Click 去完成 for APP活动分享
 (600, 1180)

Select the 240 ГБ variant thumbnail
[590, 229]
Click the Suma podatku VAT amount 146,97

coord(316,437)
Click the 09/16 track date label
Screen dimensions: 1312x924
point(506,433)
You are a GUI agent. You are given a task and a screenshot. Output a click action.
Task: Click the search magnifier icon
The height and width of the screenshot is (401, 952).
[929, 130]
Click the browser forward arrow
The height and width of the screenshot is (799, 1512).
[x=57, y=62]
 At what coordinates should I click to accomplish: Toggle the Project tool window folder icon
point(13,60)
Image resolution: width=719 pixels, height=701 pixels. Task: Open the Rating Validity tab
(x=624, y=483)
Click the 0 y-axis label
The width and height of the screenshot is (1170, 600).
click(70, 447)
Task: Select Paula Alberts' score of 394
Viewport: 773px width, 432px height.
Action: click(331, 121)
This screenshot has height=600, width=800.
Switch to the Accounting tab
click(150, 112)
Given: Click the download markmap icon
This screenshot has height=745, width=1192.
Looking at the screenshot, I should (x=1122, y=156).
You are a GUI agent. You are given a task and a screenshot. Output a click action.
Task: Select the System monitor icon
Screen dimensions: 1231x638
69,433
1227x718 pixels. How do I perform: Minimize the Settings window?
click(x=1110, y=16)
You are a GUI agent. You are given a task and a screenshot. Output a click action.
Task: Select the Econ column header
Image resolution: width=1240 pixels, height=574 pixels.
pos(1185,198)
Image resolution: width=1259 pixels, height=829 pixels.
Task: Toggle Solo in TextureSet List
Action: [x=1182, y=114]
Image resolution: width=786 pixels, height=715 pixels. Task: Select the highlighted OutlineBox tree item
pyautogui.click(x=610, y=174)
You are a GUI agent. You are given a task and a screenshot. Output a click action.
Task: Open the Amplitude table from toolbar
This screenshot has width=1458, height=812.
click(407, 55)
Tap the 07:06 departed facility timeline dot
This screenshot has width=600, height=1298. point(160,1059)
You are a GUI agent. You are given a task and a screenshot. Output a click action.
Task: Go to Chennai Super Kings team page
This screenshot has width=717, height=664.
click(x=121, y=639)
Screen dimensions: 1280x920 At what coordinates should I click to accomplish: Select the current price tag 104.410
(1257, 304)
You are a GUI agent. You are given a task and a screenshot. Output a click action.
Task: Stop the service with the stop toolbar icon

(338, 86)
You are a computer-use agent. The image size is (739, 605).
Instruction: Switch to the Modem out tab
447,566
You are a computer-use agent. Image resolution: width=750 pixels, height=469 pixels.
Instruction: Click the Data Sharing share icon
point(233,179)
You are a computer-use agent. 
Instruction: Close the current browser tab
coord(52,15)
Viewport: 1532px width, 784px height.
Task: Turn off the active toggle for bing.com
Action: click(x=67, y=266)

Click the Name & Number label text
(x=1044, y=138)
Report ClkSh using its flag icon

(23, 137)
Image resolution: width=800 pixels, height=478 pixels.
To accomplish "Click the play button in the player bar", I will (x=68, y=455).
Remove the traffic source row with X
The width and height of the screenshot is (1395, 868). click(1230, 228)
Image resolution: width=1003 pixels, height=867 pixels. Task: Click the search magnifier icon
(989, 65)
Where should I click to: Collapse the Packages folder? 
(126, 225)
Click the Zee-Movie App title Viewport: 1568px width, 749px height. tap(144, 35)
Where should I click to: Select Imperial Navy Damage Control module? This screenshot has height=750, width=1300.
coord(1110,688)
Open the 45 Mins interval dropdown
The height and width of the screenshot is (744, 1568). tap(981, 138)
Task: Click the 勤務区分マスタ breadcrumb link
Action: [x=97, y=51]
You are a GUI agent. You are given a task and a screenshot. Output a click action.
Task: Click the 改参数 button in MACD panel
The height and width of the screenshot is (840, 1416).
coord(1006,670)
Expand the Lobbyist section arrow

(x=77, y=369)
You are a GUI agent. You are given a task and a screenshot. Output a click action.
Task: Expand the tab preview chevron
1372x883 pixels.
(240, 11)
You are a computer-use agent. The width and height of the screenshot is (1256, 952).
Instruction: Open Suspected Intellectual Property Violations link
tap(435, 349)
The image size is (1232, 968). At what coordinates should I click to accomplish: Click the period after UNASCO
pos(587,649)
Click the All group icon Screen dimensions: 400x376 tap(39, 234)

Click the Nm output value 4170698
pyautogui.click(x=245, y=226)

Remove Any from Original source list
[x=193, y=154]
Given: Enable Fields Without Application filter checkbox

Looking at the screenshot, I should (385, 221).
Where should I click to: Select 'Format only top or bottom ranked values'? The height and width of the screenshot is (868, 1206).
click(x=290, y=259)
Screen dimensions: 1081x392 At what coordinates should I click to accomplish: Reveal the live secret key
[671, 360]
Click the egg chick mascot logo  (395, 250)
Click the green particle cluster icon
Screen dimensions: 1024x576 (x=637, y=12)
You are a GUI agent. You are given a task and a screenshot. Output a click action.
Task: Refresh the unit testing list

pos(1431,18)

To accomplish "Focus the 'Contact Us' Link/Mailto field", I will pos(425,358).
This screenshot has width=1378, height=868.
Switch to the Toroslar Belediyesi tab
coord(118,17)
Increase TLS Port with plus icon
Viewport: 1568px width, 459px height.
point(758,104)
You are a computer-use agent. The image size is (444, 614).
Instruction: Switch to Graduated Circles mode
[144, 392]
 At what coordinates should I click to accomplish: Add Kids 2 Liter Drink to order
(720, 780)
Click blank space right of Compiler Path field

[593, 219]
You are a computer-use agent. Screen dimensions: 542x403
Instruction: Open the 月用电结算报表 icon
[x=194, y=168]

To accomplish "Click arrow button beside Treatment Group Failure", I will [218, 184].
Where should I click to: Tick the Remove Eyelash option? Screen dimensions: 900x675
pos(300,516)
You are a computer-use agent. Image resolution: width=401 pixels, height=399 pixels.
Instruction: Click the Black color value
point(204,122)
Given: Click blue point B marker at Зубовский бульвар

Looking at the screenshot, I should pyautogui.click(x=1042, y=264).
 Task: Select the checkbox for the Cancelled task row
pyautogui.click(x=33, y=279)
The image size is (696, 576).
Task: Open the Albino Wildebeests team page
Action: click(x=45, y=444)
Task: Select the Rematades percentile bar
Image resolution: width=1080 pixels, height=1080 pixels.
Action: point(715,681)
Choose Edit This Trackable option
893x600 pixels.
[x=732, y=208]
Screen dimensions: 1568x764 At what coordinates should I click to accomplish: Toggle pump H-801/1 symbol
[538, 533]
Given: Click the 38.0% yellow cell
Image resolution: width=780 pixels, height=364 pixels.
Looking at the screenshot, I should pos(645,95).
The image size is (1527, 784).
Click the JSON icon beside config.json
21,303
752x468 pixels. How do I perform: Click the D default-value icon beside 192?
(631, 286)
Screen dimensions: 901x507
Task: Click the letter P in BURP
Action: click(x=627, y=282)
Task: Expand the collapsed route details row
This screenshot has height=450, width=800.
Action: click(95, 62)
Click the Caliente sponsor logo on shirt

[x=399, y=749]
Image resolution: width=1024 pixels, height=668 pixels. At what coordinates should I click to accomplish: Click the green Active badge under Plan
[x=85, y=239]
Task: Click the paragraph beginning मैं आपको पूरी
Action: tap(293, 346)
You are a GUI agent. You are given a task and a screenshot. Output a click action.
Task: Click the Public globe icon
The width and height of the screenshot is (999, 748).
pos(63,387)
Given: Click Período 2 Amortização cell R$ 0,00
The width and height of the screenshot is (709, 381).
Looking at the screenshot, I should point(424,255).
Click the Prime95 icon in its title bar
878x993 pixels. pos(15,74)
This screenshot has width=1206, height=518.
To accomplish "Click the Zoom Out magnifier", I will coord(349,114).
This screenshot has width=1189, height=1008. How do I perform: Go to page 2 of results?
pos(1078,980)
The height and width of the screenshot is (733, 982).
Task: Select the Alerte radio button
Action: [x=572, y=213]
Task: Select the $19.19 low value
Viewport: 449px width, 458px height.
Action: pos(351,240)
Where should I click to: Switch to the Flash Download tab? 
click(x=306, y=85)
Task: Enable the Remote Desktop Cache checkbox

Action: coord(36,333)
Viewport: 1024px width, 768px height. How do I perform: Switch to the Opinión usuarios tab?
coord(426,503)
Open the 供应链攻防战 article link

━━━

■ **Work order**: Lines holding the string "will" must be copied out of the entries above.

■ **Task response**:
To accomplish "Click the play button in the player bar", I will (x=68, y=455).
To accomplish "Focus the 'Contact Us' Link/Mailto field", I will pos(425,358).
To accomplish "Click arrow button beside Treatment Group Failure", I will [218, 184].
To accomplish "Click the Zoom Out magnifier", I will coord(349,114).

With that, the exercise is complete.